25 PRs merged since v0.1.0.

Highlights

  • Leaderboard pipeline rebuild: Two-stage extract/refine with schema validation and fabrication guardrails. Monthly updates via AI-assisted pipeline. #37, #38, #39, #40, #42, #43, #45

  • Per-benchmark/model README docs: Every benchmark and model server now has its own directory with a README containing setup, configs, and Docker image info. Browse configs/ to get started. #61, #62, #63

  • Composite EpisodeRecorder: Pluggable per-episode recording (MP4 + JSONL) with --dev bind-mount for live code editing in Docker. #52, #65

  • SimplerEnv Variant Aggregation (VA): Aggregate per-variant scores matching the SimplerEnv paper protocol. #60

  • Model weight availability checking: require_model_available() in dirs.py gives instant failure with download instructions instead of minutes-long timeouts.
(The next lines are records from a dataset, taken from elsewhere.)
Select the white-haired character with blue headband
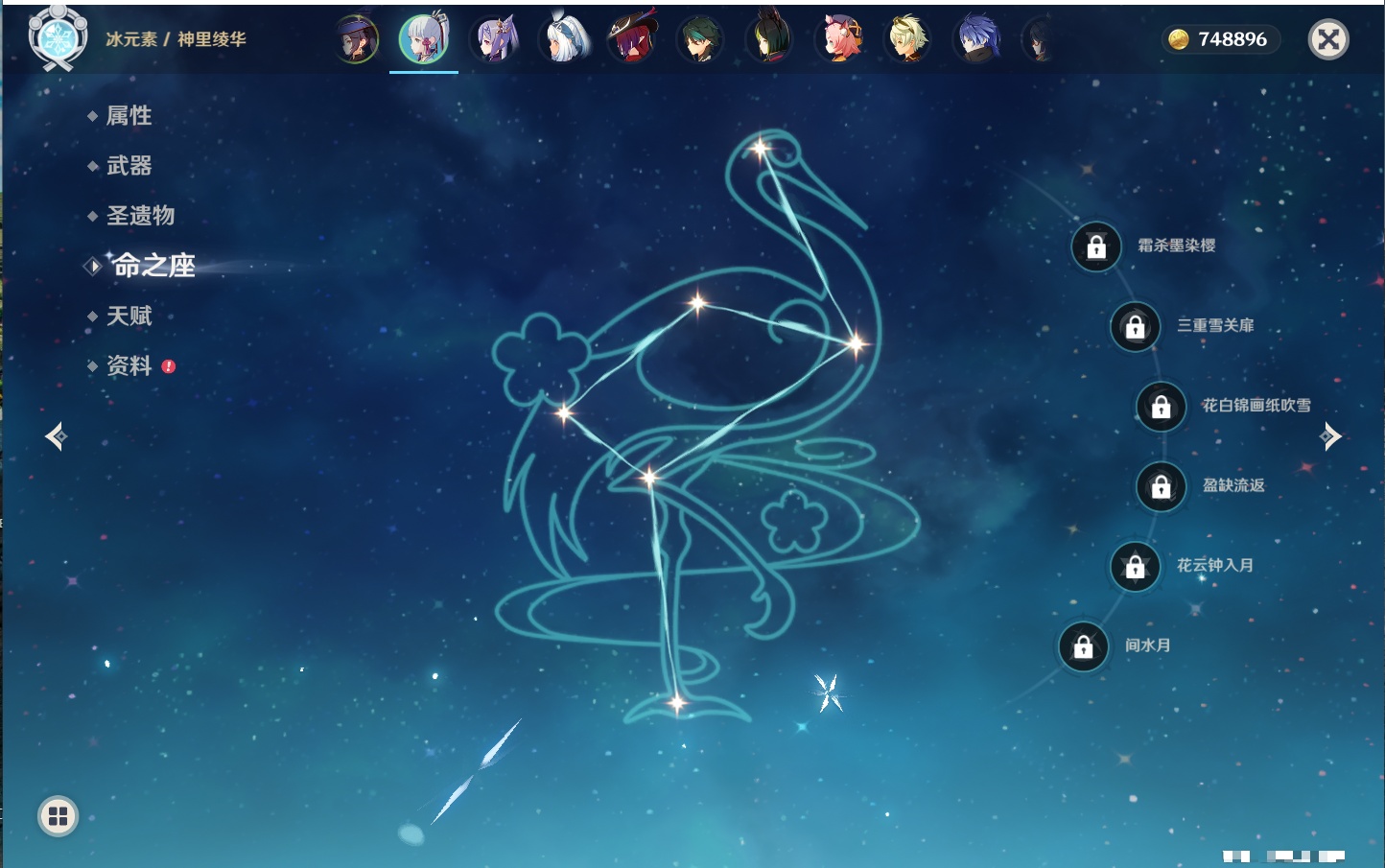This screenshot has width=1385, height=868. pyautogui.click(x=564, y=40)
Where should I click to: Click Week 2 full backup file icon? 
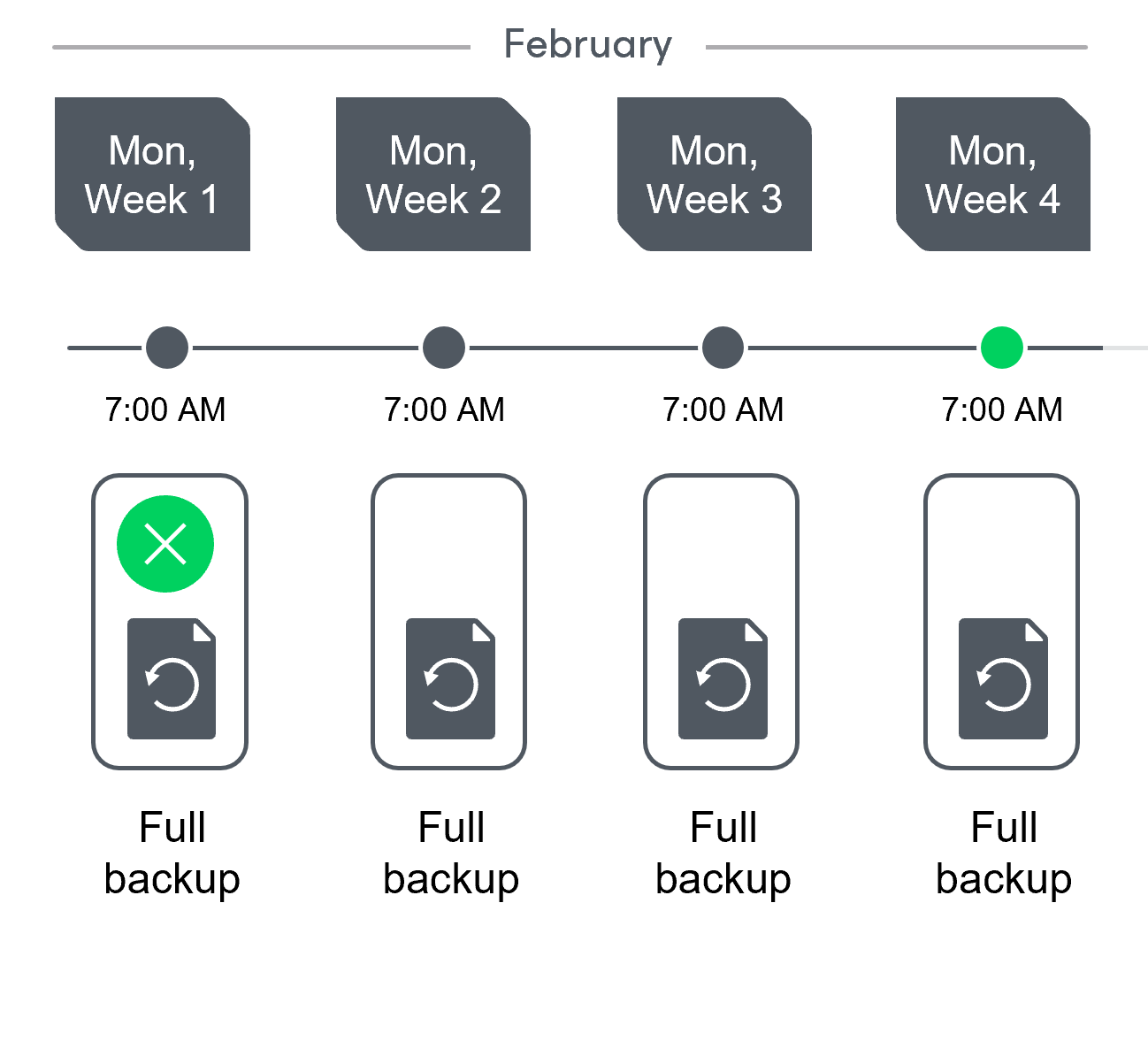(x=450, y=678)

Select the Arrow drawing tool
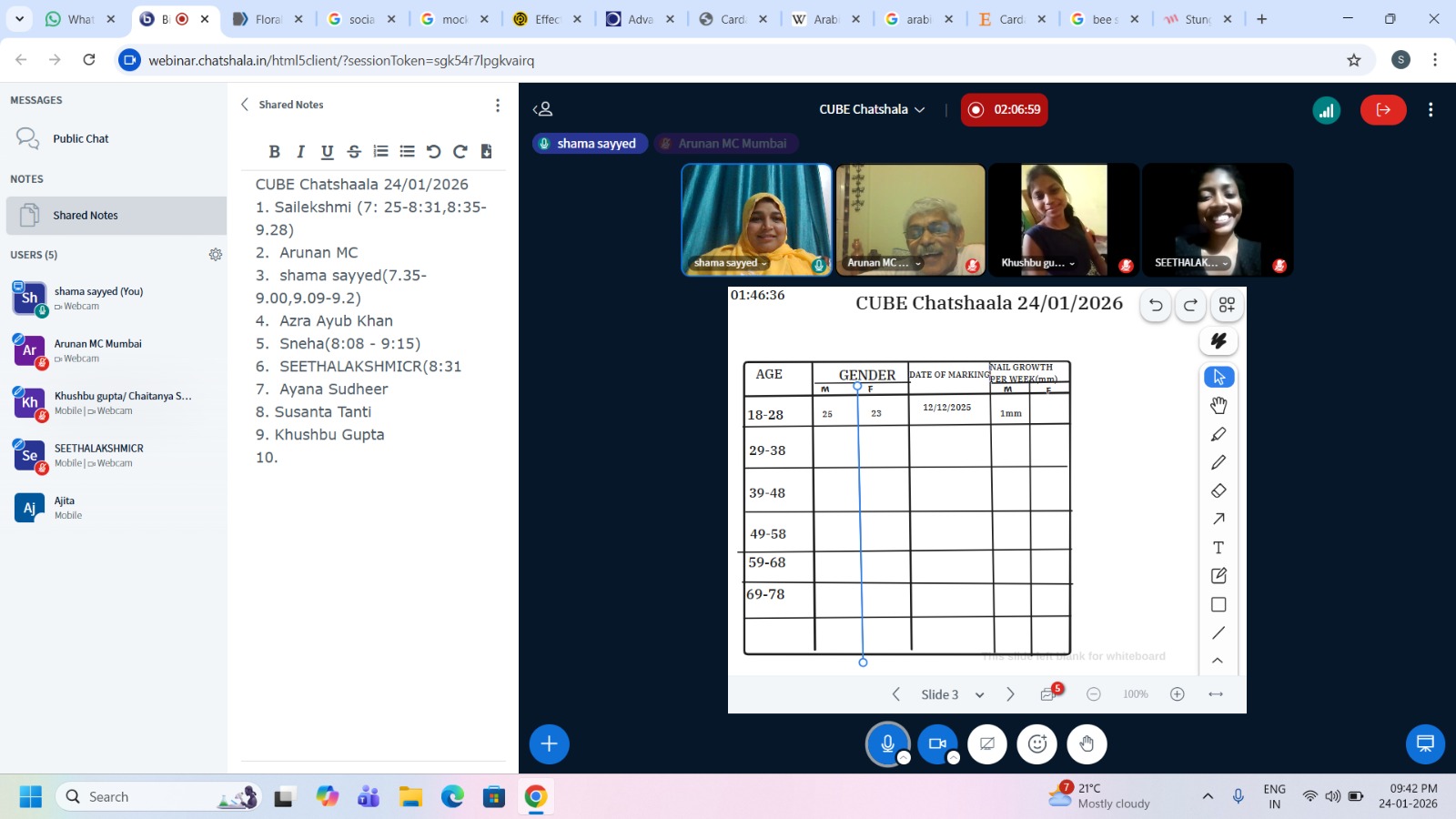[1218, 520]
Same pattern as ensure_license(). #67

New benchmarks

  • BEHAVIOR-1K: OmniGibson, R1Pro action space, demo-replay baseline, runtime licence confirmation. #57
  • LIBERO-Plus: Perturbation evaluation with 5 difficulty-classified suites. #47
  • MolmoSpaces-Bench: MolmoSpaces simulation. #33

New model servers

  • VLANeXt: HuggingFace auto-download, LIBERO multi-suite configs. #34 by @hiteshK03
  • MolmoBot: Molmo2-4B + DiT flow-matching action head. #33
  • MME-VLA: pi0.5 baseline + 14 memory-augmented variants for RoboMME. #30

Dependency and reproducibility

  • All model server git deps moved to [tool.uv.sources] with pinned commit hashes and exclude-newer dates. #67
  • Missing upstream deps annotated: molmobot (torchmetrics), pi0/mme_vla (pytest/chex). #67

Docker and infrastructure

  • --help for build.sh / push.sh, derived image support, curobo v0.7.8 pin, RLBench license gating. #55, #63, #67
  • Smoke test timeout 300s to 600s, cogact TF GPU init fix, RTC default level fallback. #67
  • Orchestrator output_dir resolved to absolute path for Docker. #67

Bug fixes

  • molmobot: fix uv cache corruption with #subdirectory= wheel builds, use snapshot_download for path resolution, position-based image access, bounded obs_history via deque. #67
  • config_loader: fix cast() for Python 3.8 Docker environments.
  • serve: support dict type in auto-generated CLI args.

Breaking changes

  • Config directory structure: configs/*.yaml is now configs/benchmarks/<name>/ and configs/model_servers/<name>/.